The General Aircraft G1-80 Skyfarer was a 1940s American two-seat cabin monoplane aircraft built by the General Aircraft Corporation of Lowell, Massachusetts.

==Development==
The General Aircraft Corporation was established to build an aircraft designed by Doctor Otto C. Koppen from the Massachusetts Institute of Technology. The aircraft was the G1-80 Skyfarer, a two-seat cabin high-wing braced monoplane with a light alloy basic structure and a mixed steel tube and fabric covering. It had an unusual tail unit, a cantilever tailplane with the elevator mounted on the upper surface of the tail with aluminum endplate fins and no movable rudders.
It was powered by a 75 hp (56 kW) Avco Lycoming GO-145-C2 geared air-cooled four-cylinder engine.

The aircraft incorporated aerodynamic control principles covered by patents issued to Fred Weick, an early aeronautical engineer who went on to design and market the Ercoupe. Since it had no rudders (or rudder pedals), it was simpler to fly (it had a single control wheel, which controlled the ailerons and elevator), and was considered spin-proof. The aircraft was certified in 1941 with a placard that stated that the aircraft was characteristically incapable of spinning. It was claimed that an average person could learn to fly the Skyfarer in about an hour.
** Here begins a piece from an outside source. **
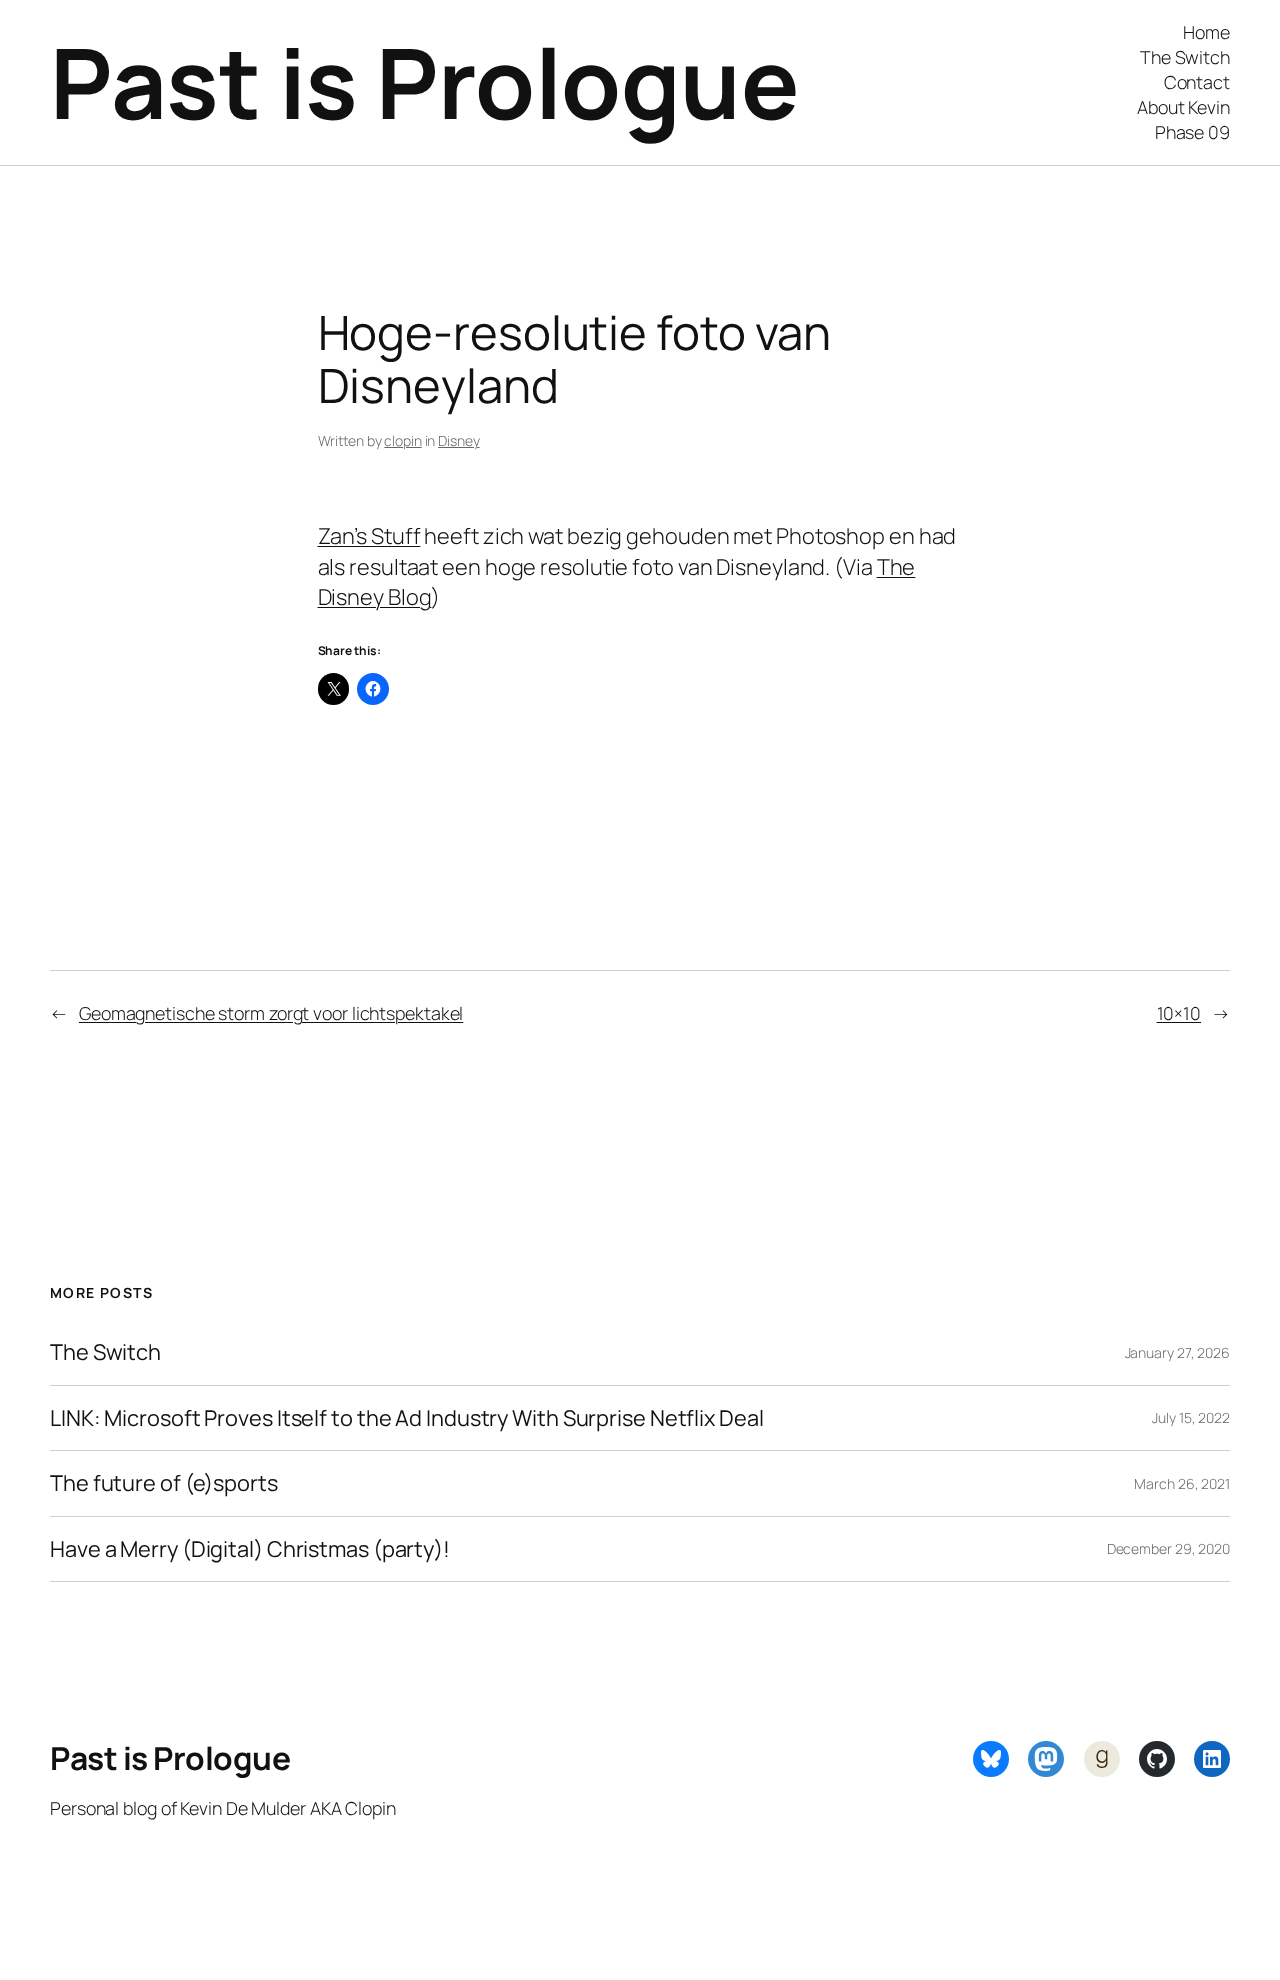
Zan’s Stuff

It was anticipated that many aircraft would be ordered and built, but the United States became involved in the Second World War and the Skyfarer program was abandoned after either 17 or 18 examples had been built. At one point, a company called Tennessee Aircraft planned on manufacturing the airplane. However, the rights and tooling passed to Grand Rapids Industries, who built two aircraft before stopping production. The company became a manufacturer of the Waco CG-4A troop glider.

==Operational history==
The prototype was built in 1937 in a stable behind the General Aircraft Company president's house.

In October 1944, a Skyfarer was used by Alverna Babbs, the first legless pilot to be granted a student pilot's permit, to complete her first solo flight at Lunken Airport.

==Variants==
L.W. DuVon and Dr. David O. Kime of Western Union College convinced the type holder Grand Rapids Industries, to give the equipment, tools and one of the finished planes to the college. They then found local investors who formed Mars Corporation in 1945. The aircraft was later licensed as the Mars M1-80 Skycoupe with a 100 hp engine. One example was built and production plans were estimated to be as high as 75 planes in its first year. The glut of aircraft produced after the war left little market for the aircraft. The facility to manufacture the aircraft was sold by 1946.

The aircraft, NC29030, resides in the Plymouth County Historical Museum in Le Mars, Iowa.